Speakers from other schools joined in. One Beecher School student shouted out the young marchers from 1963, who had helped “give me a better future” with their actions. An Edgewood school student revved up the crowd as she led a call-and-response cheer. So did Davis Street School student Zahir Uqdah Jennings. 

“We are Black and we are strong and that is good!” said the Edgewood School student. “When I say ‘Black,’ y’all say ‘lives matter!’”

ElmCityMontessori - 14ElmCityMontessori - 17

Top: Hayden Hawthorne. Bottom: Davis Street School student Zahir Uqdah Jennings

As they bounced across the park, students’ remarks entered a wider civic conversation that has exploded across the country. Currently, there are so-called “heartbeat bills” in multiple states, abortion restrictions in 45 states, a near-total ban on abortion in Texas, and a challenge to Roe v.
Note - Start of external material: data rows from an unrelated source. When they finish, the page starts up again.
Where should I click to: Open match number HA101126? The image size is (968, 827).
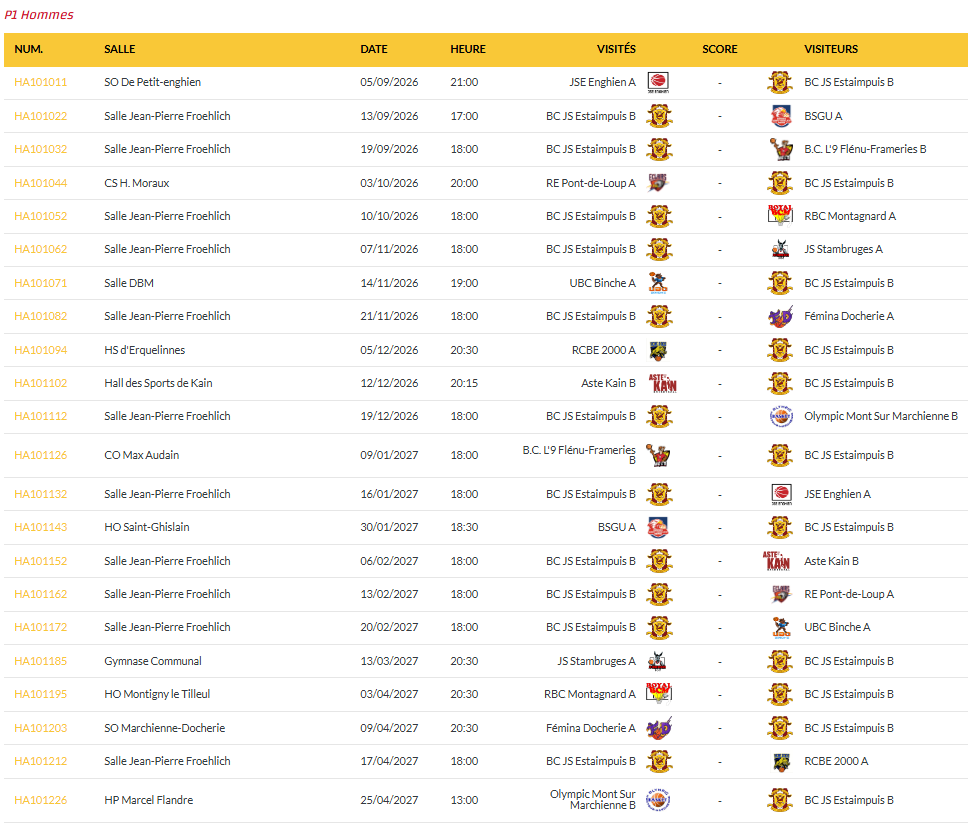41,455
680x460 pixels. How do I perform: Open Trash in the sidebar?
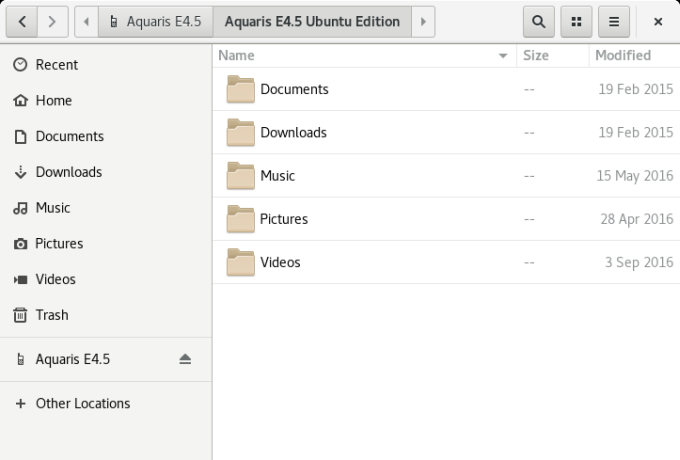[x=51, y=315]
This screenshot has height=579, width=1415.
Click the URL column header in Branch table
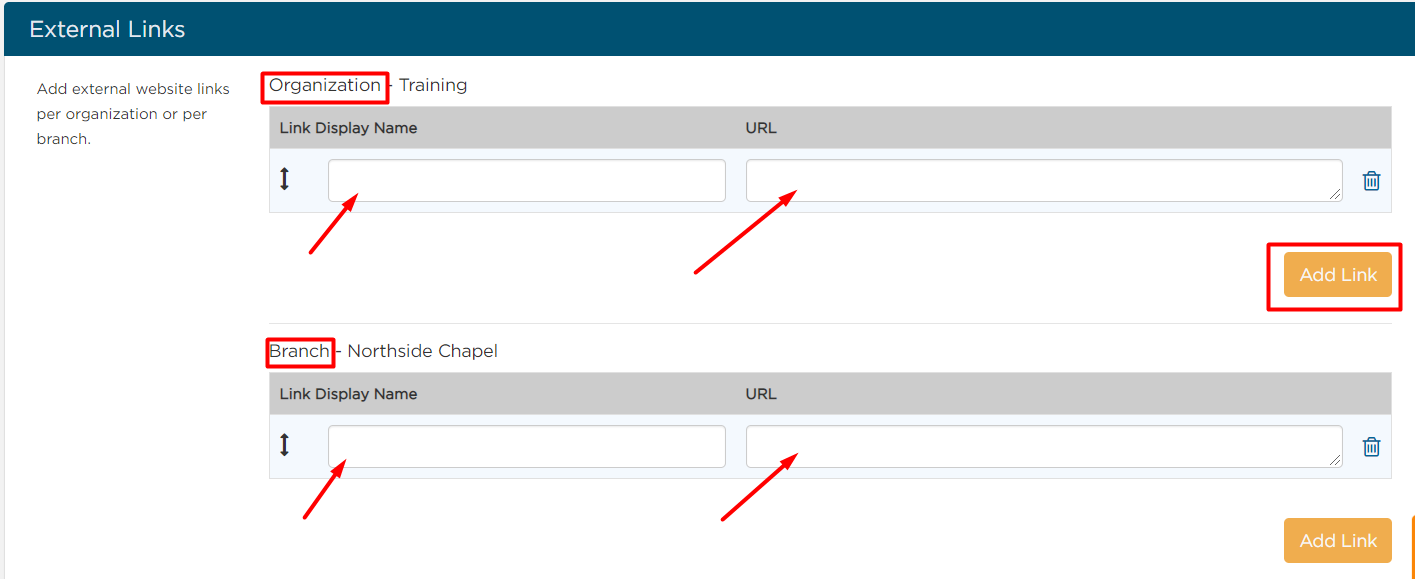[761, 394]
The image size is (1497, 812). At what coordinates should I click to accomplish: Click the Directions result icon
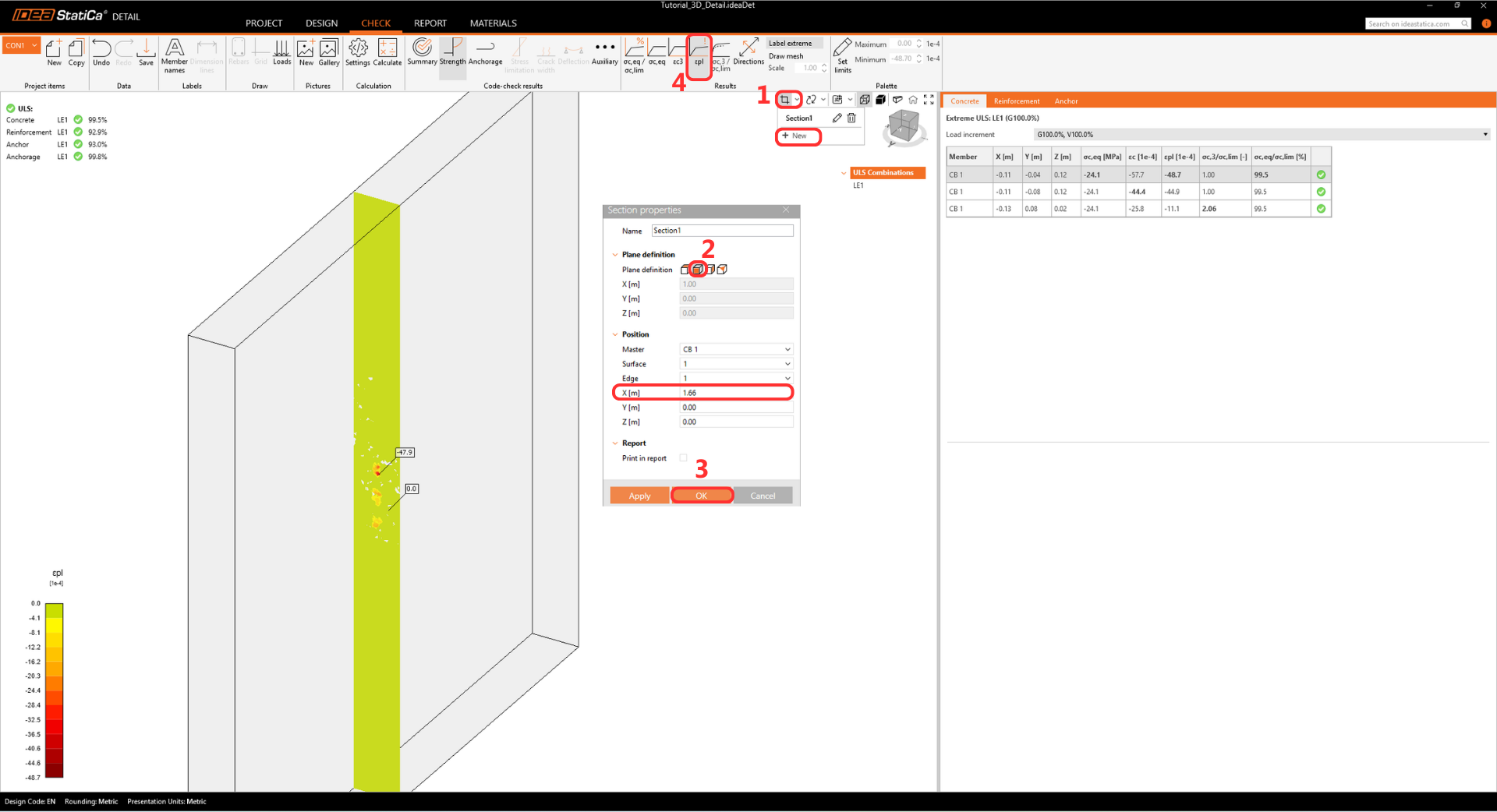pos(748,51)
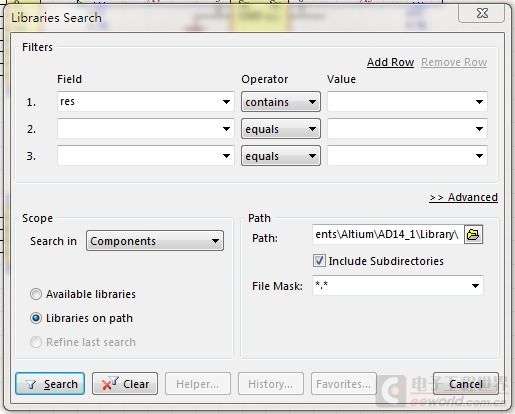Expand the row 1 Field dropdown arrow
Viewport: 515px width, 414px height.
pos(226,102)
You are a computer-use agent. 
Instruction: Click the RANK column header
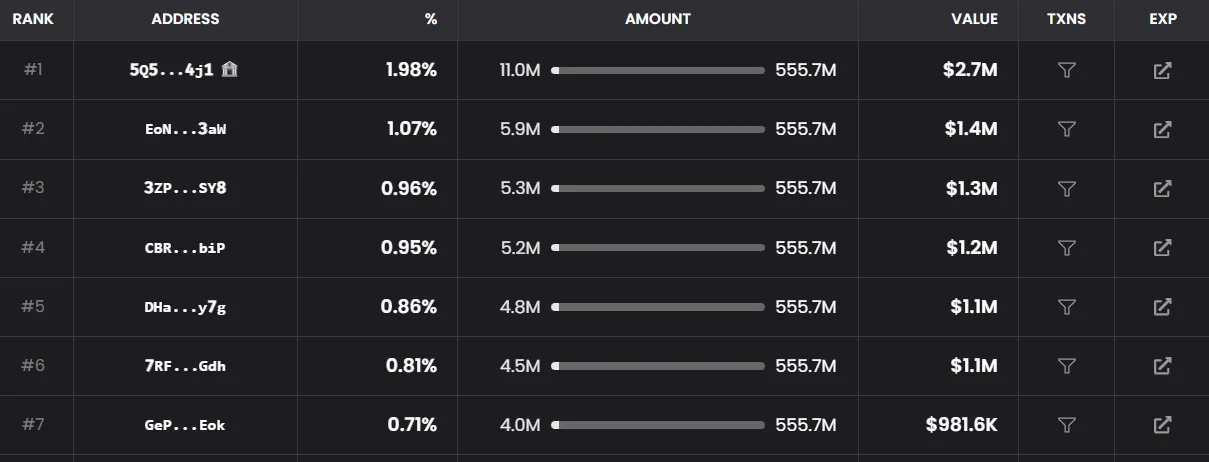point(33,19)
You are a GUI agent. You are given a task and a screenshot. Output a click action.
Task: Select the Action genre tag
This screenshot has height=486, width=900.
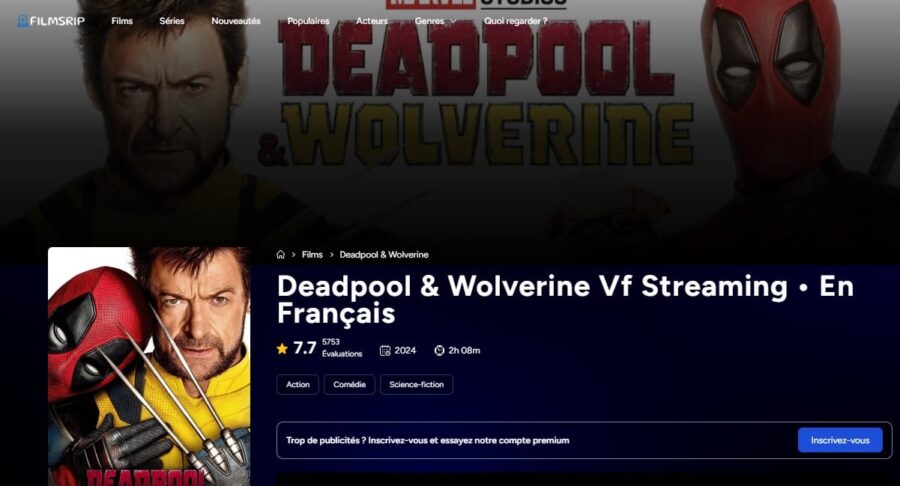(x=298, y=384)
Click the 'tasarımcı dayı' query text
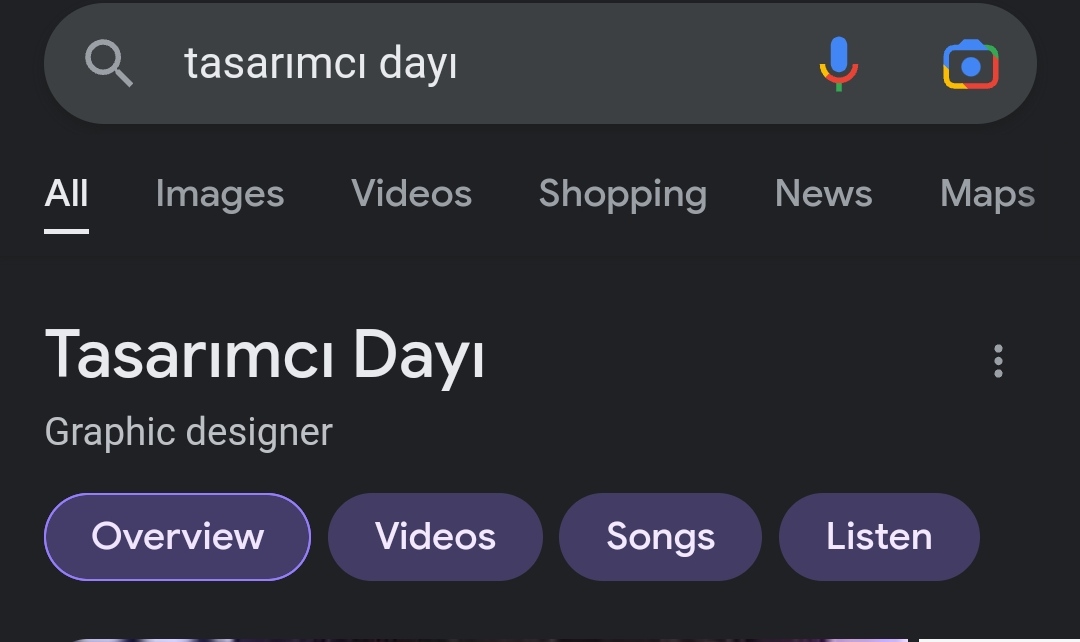This screenshot has height=642, width=1080. point(320,64)
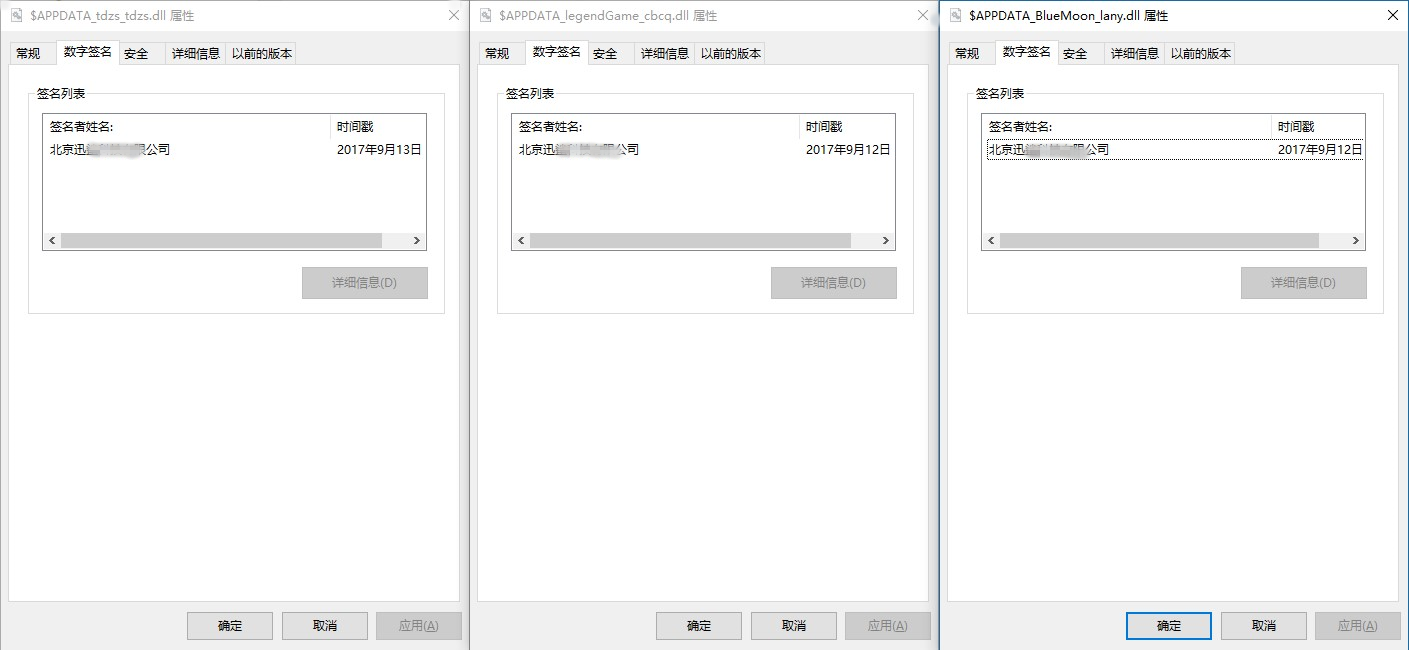Click left scroll arrow in tdzs signature list
The height and width of the screenshot is (650, 1409).
click(x=50, y=240)
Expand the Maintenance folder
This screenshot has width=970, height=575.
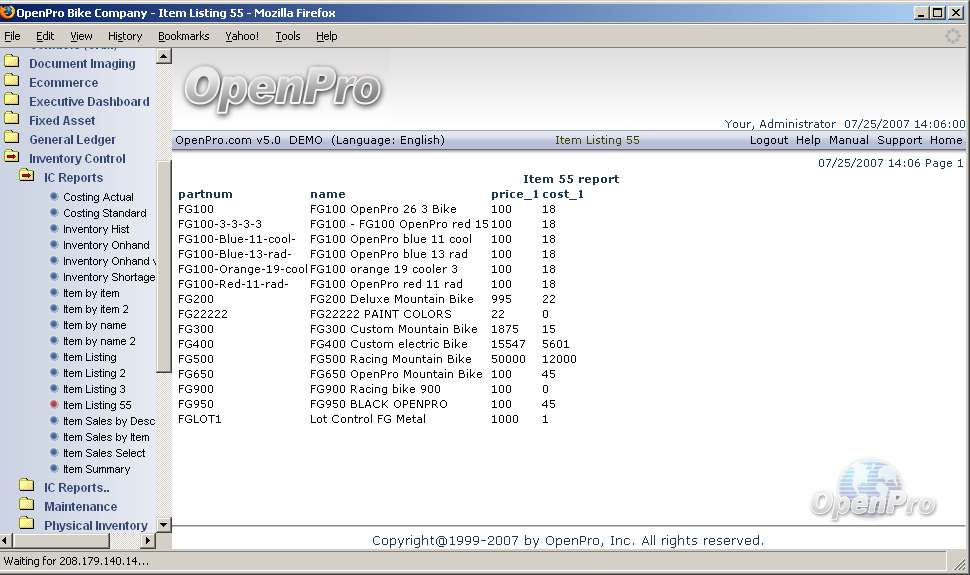point(27,506)
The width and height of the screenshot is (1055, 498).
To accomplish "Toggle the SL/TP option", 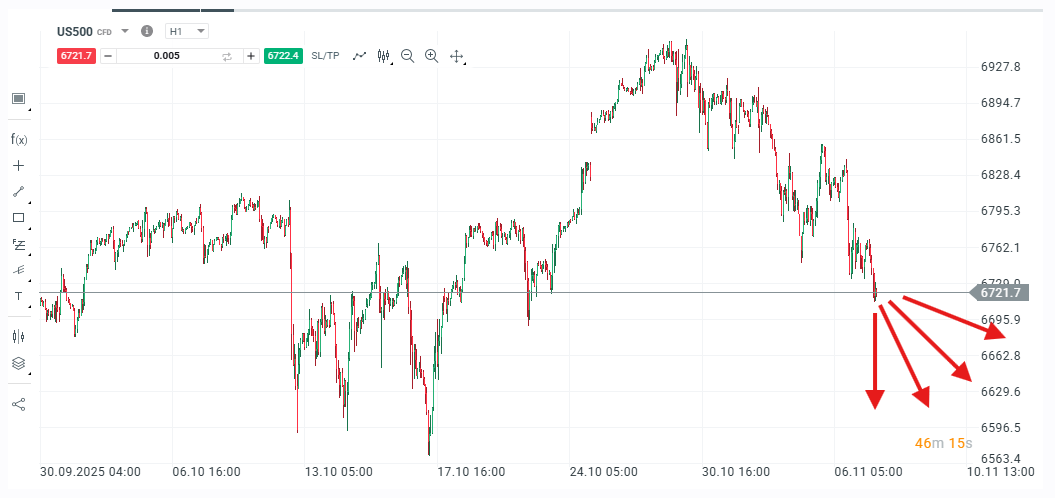I will pos(325,56).
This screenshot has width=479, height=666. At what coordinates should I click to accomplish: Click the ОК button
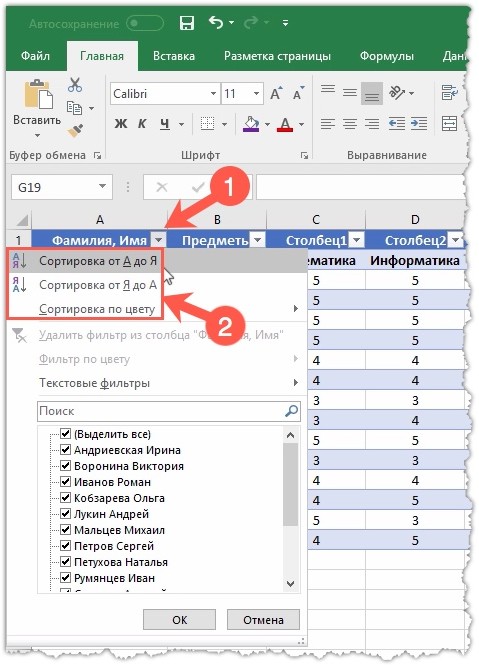tap(179, 620)
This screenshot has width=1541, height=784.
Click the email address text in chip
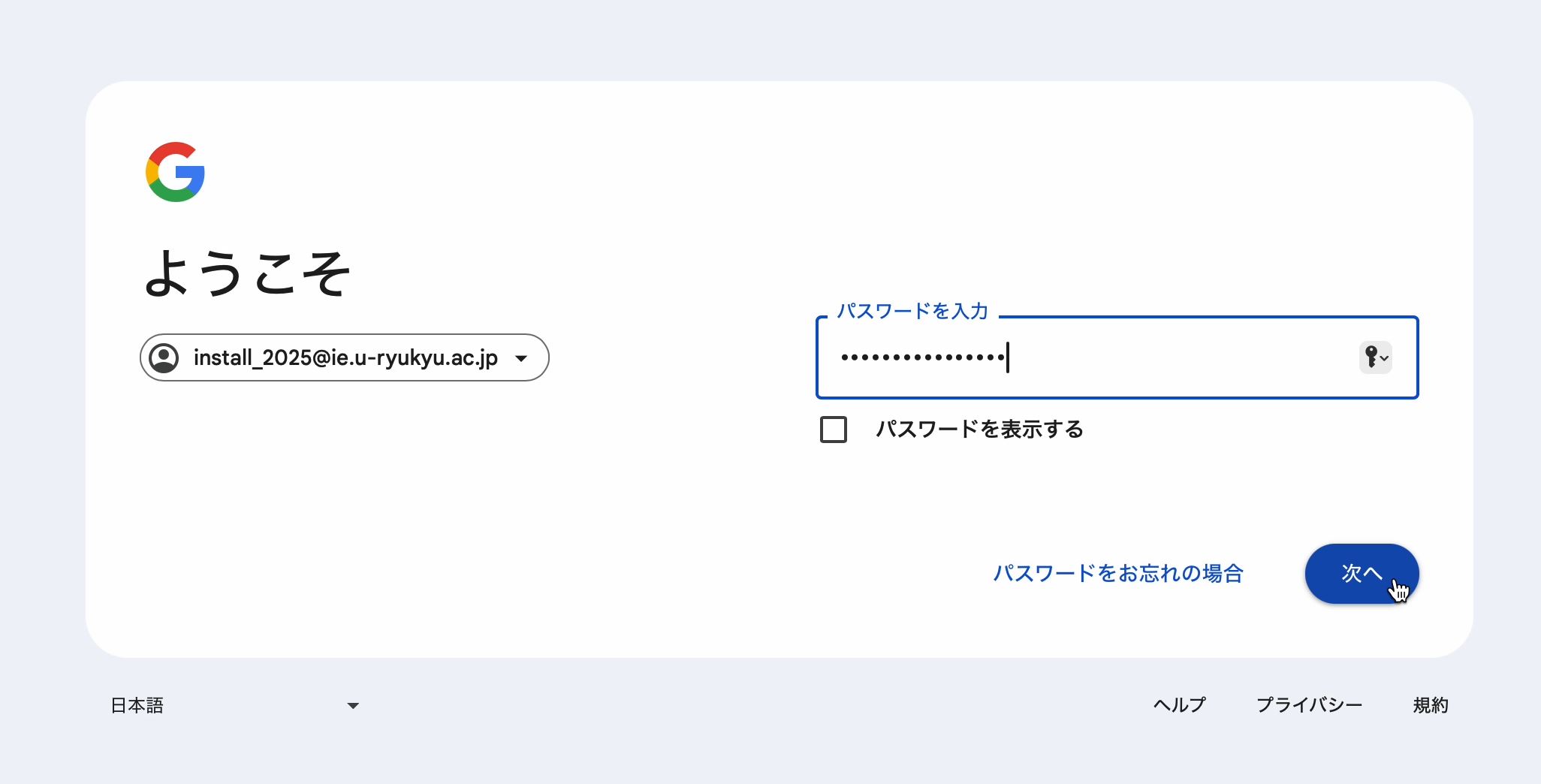pyautogui.click(x=345, y=358)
Wade that has reached the U.S. Supreme Court. 

There are also over 100 bills aimed at curbing trans rights across the country in over 30 states. The globe is veering toward climate disaster, with more instances of extreme weather events and climate refugees each year. And the past year has seen the twin pandemics of Covid-19 and systemic racism, with an epidemic in police brutality that has touched New Haven’s youth, families, and activist communities. 

As they left yelling “Whose streets? Our streets!” and “No justice/no peace/No racist/police!” they engaged with that history. Clark said that the march continues to grow each year. Thursday, students left taking it one step at a time. Before students headed back towards the school, Ortega picked up the mic one last time. 

"The people, united ..." she began.

"Will never be divided!" students shouted back.